(2)せめて話を聞いてくれ……
ふと、目を覚ますと、二段ベッドの下に寝かせられていた。
おかしいな。確か、ユリカの手紙の炎を消して、握り締めたところまでは覚えているんだが。
そう思いながら、部屋を見回すと、暗くなった部屋で暖炉の炎が影を揺らめかせながら、室内に置かれた物の輪郭を赤く彩っている。

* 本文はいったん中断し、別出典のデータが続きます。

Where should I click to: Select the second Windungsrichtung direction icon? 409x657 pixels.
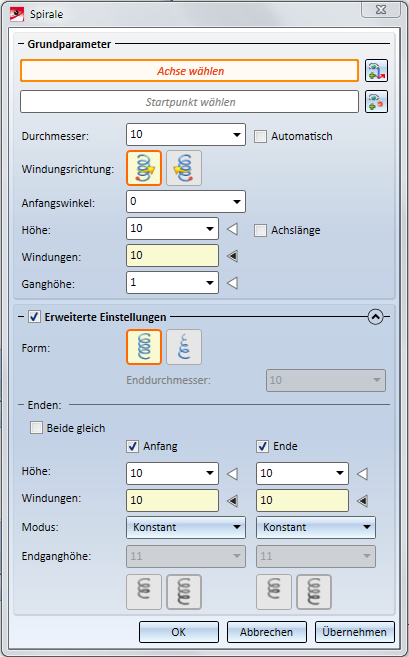[x=184, y=168]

その前に立って、炎を眺めている人影を見つけて、俺は口を開いた。
「アーシャル」
だけど、その顔は俺が呼びかけたのに、振り返りもしない。
――やっぱり、まだ怒っているのかな。
小さく溜息をついて、部屋の中を見回すと、机の上に置かれた湯気のたっていない夕食と、丁寧につがれた手紙が見えた。
「アーシャル」
端の黒焦げはどうしようもなかったのだろう、手で引き裂かれたそれをどうやら白い紙に綺麗に並べて貼りつけたらしく、つぎはぎのでこぼこは消せなかったが、読めるようにはどうにか戻っている。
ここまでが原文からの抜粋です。